'PA sets conditions for resuming peace talks'

Jordanian FM to deliver message including roundup of peace process following US review, Al Arabiya reports.

Amman talks with Blair_311 (photo credit: Reuters)
Amman talks with Blair_311
(photo credit: Reuters)
The Palestinian Authority has prepared a message to be delivered by Jordan that sets a number of conditions for resuming peace talks, pan-Arab Al Arabiya news channel reported Saturday.
According to the report, Jordanian Foreign Minister Nasser Jouda will deliver the message to Israel, following a review process by the United States.
The message includes a roundup of the Middle East peace process along the past two decades, the report said.
According to the message, the conditions set by the Palestinians include an acceptance by the "Israeli government to the two-state solution based on the 1967 borders, with the possibility of a limited exchange of equal pieces of land and a full halt to the building of settlements including in East Jerusalem.”
The news channel also reported that the conditions will include “the release of prisoners, especially those who have been detained before 1994, and canceling all the decisions taken by the Israeli governments since 2000.”
The Jerusalem Post could not confirm the veracity of the report.

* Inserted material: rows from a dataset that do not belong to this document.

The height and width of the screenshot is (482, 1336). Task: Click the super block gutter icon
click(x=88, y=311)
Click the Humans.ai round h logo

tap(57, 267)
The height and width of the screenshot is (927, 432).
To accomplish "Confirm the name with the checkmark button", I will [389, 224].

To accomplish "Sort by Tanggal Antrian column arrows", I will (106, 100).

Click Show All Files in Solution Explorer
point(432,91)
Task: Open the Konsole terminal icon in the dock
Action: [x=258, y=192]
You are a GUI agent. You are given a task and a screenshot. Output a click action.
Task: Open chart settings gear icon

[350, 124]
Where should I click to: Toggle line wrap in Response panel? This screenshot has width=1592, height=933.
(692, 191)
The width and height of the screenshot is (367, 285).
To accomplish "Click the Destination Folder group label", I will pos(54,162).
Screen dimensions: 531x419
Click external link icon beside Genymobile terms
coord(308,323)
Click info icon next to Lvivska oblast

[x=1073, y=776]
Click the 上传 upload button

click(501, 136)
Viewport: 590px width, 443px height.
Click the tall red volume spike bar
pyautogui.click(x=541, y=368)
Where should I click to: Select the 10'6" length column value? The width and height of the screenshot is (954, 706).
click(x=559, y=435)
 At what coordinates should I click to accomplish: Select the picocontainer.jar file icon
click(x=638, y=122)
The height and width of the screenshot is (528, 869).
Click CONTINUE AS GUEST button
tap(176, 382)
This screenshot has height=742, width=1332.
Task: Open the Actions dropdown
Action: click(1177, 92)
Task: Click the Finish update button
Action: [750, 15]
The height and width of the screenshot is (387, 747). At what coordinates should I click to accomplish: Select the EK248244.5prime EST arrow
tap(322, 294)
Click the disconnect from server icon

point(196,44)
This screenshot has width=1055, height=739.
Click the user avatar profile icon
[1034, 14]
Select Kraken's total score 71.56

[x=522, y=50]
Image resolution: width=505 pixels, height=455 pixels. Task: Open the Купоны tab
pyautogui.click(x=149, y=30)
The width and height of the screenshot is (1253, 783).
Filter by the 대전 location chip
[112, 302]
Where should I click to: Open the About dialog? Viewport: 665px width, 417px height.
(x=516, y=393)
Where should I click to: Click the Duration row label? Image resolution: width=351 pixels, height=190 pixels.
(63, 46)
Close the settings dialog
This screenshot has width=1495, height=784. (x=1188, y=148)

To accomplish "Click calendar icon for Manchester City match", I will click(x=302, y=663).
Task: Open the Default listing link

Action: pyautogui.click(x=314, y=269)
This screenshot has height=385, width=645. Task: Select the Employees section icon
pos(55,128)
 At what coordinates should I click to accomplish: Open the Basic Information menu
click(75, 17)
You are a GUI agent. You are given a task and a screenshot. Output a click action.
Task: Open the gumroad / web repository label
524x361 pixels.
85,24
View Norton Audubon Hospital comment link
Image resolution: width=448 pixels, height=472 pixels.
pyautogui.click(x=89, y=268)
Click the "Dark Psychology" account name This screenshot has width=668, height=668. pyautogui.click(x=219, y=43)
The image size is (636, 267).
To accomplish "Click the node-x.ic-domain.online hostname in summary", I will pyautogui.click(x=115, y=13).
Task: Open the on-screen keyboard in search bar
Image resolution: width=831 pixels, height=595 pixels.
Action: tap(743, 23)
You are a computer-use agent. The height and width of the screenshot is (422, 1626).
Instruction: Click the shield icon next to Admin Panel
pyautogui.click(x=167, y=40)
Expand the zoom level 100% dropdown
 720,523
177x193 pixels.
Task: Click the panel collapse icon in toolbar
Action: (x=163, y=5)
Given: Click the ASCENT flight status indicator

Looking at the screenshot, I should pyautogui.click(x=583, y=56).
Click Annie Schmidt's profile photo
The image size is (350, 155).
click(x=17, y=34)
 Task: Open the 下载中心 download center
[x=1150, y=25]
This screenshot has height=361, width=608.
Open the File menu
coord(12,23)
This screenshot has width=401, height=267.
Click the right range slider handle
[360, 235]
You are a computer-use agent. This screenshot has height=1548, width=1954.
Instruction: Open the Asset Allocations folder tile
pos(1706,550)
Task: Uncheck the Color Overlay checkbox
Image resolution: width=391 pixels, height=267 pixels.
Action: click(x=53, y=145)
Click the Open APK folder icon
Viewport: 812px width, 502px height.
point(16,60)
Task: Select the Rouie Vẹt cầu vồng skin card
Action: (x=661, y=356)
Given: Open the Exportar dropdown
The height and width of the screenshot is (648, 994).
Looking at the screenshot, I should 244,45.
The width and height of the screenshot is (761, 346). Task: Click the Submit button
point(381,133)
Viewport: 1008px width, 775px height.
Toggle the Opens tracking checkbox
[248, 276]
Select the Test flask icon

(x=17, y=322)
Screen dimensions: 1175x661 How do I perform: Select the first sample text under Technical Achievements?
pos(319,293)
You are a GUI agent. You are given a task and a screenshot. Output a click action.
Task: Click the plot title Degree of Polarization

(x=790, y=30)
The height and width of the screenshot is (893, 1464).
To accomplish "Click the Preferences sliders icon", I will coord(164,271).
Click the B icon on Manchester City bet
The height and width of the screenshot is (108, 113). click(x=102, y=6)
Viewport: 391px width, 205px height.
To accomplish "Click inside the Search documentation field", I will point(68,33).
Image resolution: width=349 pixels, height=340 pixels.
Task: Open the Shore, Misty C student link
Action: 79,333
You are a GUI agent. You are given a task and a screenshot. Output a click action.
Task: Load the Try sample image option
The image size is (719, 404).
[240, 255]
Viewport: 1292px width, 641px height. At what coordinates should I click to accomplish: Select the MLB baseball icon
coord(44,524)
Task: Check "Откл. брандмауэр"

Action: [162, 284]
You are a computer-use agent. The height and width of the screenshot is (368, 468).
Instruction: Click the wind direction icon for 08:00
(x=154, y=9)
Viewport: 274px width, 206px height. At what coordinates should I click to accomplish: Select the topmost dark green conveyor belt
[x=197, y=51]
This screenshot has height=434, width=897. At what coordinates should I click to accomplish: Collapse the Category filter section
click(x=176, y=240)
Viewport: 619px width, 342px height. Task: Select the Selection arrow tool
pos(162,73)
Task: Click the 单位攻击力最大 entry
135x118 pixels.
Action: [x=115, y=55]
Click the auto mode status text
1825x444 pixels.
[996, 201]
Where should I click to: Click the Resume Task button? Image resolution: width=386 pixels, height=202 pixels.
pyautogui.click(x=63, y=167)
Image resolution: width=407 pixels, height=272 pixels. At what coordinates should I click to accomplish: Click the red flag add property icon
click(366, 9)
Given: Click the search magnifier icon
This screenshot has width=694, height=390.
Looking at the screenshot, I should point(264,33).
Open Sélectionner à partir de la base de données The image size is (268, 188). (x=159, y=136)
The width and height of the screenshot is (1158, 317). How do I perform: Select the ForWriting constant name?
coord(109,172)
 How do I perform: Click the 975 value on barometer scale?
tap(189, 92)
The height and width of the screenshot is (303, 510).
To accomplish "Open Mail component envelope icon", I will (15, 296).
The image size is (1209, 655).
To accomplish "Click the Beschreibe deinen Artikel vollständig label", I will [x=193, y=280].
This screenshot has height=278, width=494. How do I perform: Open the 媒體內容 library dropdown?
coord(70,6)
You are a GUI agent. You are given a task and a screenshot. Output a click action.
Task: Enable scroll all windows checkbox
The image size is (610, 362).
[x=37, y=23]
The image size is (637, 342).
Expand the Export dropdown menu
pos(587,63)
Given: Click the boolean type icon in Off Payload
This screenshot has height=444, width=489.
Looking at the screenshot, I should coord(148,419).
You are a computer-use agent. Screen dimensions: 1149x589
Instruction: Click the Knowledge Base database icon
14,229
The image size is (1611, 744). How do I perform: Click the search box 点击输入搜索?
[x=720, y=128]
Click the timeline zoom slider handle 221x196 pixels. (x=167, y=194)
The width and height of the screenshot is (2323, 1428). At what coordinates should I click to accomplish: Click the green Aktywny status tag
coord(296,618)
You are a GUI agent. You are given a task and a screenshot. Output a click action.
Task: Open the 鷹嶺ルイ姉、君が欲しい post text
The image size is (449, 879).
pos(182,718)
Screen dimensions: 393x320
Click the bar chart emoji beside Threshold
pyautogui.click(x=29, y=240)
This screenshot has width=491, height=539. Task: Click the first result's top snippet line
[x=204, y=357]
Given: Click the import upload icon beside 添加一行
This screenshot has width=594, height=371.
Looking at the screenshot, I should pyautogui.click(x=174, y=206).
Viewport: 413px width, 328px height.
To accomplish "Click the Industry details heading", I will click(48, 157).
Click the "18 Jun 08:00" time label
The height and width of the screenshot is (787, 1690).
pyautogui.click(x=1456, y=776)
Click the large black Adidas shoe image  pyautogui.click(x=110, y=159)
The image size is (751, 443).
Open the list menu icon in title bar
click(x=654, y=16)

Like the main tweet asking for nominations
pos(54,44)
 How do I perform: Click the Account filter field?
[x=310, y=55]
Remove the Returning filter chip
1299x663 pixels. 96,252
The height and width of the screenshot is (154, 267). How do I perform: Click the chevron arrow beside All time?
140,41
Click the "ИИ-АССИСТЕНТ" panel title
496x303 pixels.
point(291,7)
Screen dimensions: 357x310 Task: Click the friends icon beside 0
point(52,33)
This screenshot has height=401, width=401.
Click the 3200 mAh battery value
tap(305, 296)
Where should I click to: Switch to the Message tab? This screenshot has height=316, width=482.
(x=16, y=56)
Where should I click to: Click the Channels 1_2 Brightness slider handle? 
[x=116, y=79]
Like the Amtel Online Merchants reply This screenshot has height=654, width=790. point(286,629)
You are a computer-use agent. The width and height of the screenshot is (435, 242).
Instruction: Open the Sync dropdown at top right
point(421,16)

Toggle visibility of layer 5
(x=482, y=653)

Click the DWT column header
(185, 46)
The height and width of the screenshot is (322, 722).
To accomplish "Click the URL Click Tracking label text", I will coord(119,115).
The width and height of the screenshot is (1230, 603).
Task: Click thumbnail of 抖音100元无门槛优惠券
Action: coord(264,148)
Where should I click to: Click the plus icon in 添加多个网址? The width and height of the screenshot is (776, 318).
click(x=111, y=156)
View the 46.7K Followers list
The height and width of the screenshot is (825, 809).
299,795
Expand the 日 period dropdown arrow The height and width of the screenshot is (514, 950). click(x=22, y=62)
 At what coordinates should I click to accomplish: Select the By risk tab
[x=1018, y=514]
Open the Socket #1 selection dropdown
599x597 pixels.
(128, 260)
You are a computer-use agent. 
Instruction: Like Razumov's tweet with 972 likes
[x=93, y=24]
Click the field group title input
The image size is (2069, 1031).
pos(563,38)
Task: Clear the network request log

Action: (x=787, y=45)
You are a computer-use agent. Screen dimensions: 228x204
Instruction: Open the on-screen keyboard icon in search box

The Israeli-Palestinian talks held in Jordan in January ended with little progress, diplomatic sources said at the time.
Israel was optimistic in January that progress could be made in the low-level Jordanian sponsored talks, and began preparing a package of economic steps to be given to the Palestinian Authority to keep it at the table, a source said. That all ended, the source noted, when Palestinian Authority President Mahmoud Abbas signed a unity agreement with Hamas head Khaled Mashaal in Doha.